* [Problem statement]: Tally how many lines of the rows below contain the word "Image", and give only that number.

* [Dataset extract]:
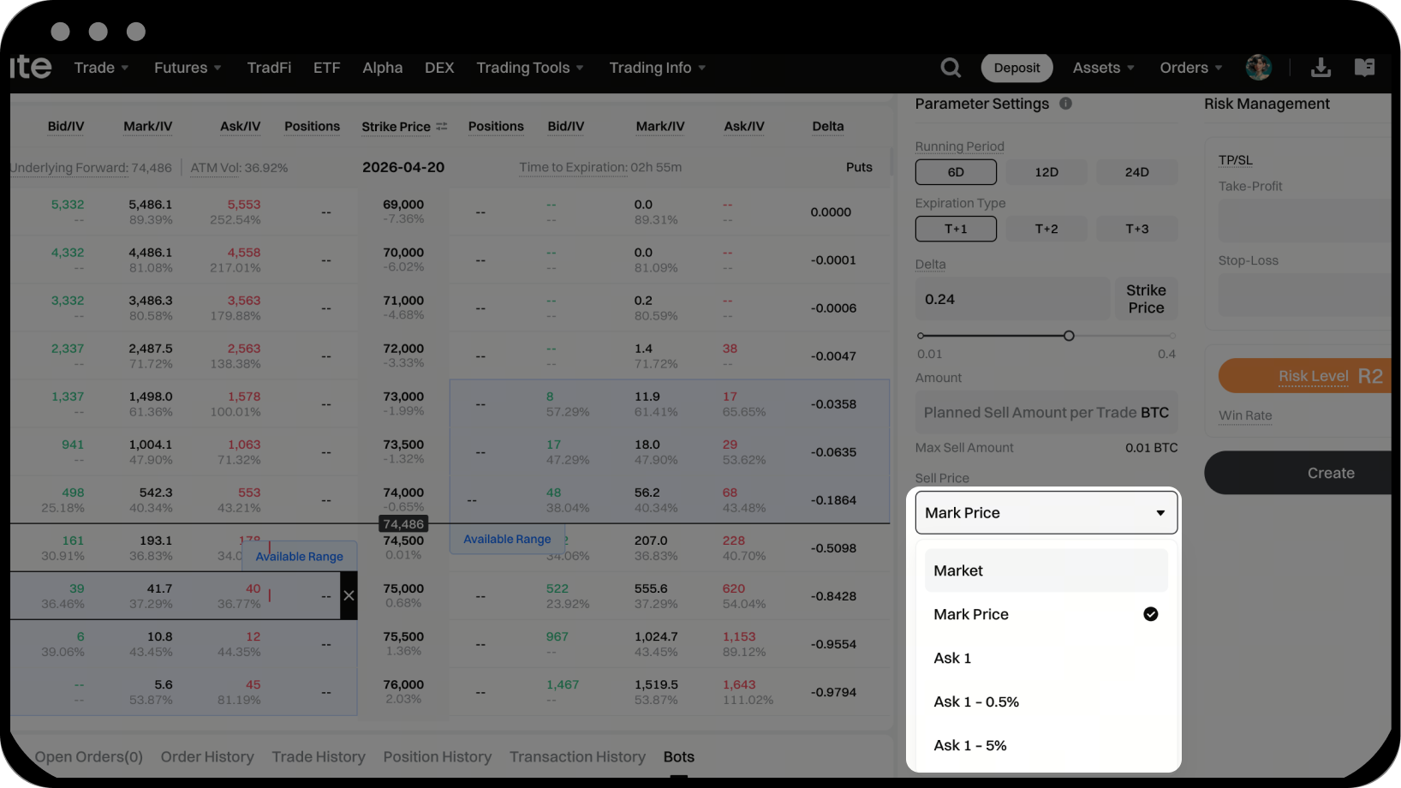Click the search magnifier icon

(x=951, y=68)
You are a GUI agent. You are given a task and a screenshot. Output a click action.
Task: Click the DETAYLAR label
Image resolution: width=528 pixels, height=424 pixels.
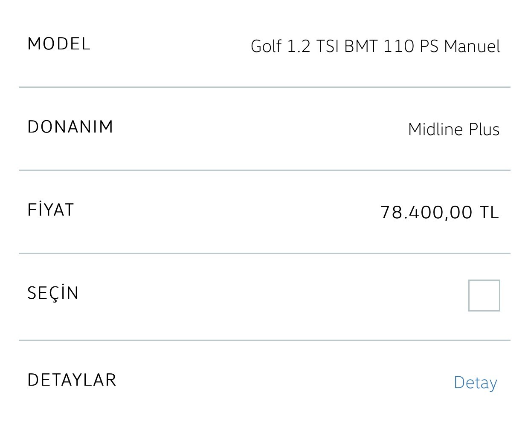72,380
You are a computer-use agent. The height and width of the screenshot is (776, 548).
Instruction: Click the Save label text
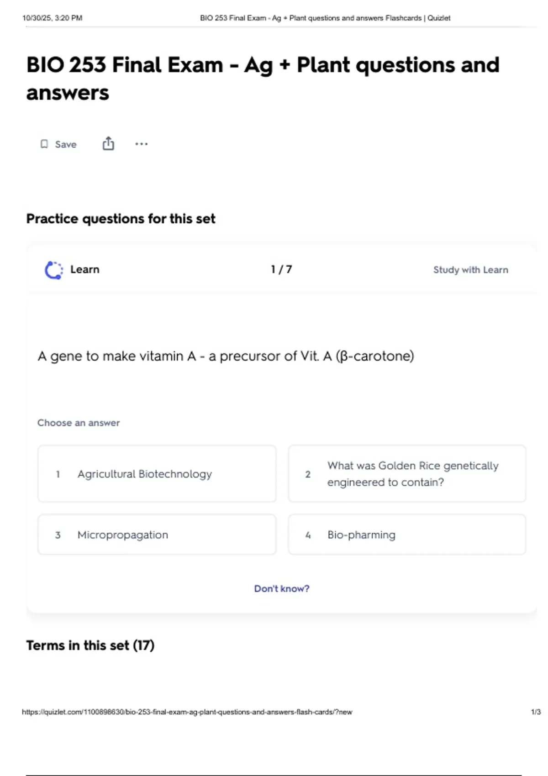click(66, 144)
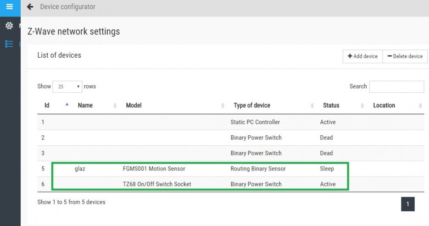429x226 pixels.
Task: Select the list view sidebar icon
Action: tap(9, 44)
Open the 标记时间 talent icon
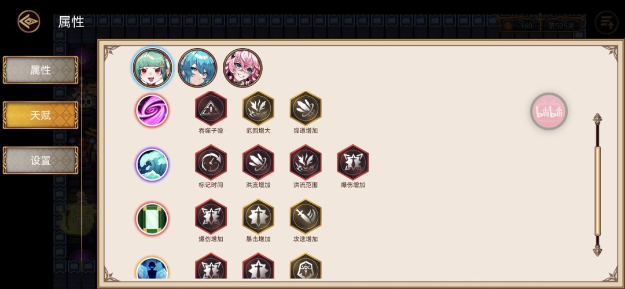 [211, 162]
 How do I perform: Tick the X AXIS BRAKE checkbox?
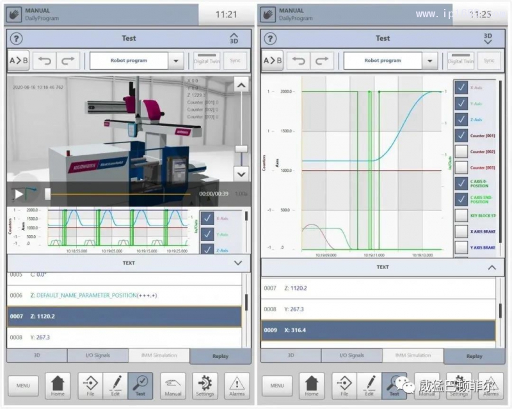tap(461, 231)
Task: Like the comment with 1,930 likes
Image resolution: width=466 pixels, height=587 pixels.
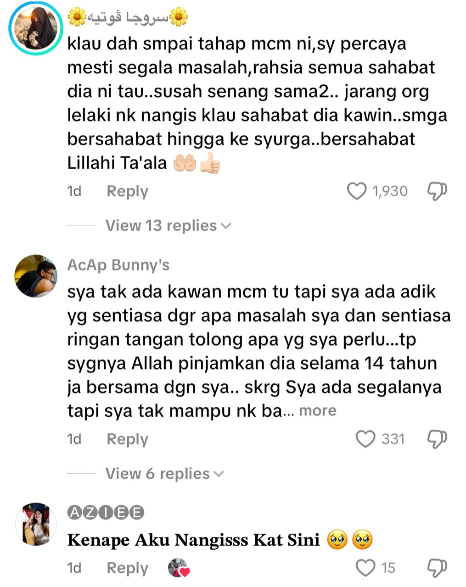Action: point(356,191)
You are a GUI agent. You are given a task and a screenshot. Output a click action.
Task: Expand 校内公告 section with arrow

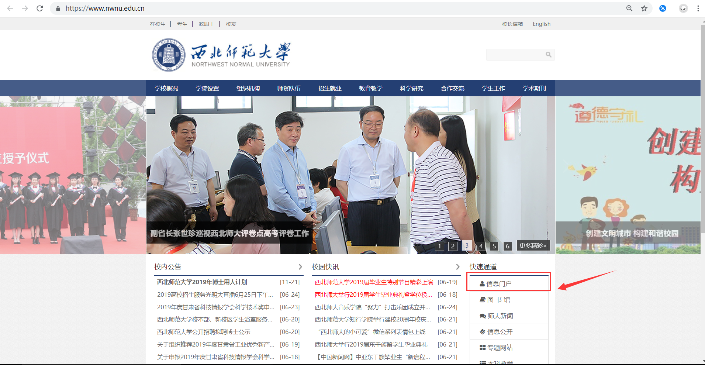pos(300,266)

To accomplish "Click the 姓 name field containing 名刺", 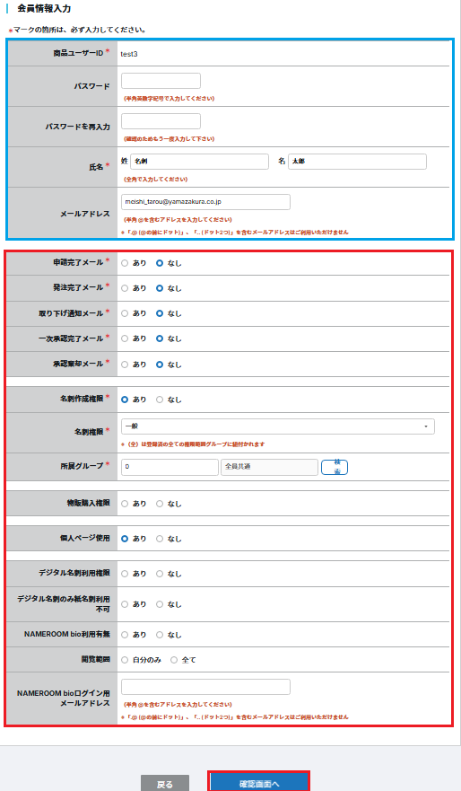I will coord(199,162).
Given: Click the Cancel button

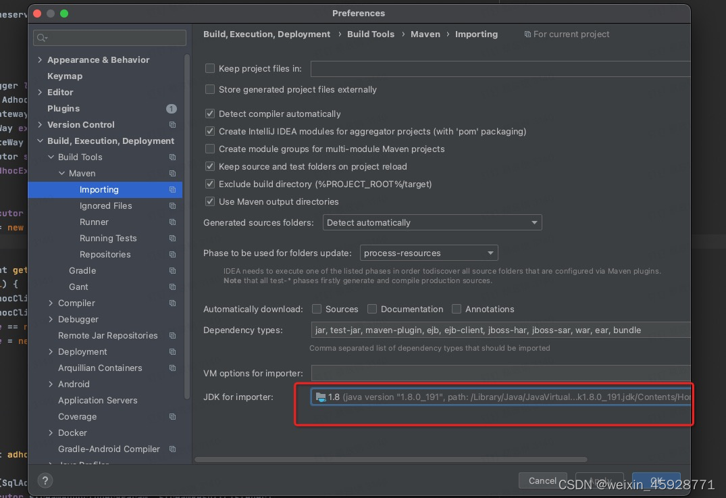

* [Reply]: 2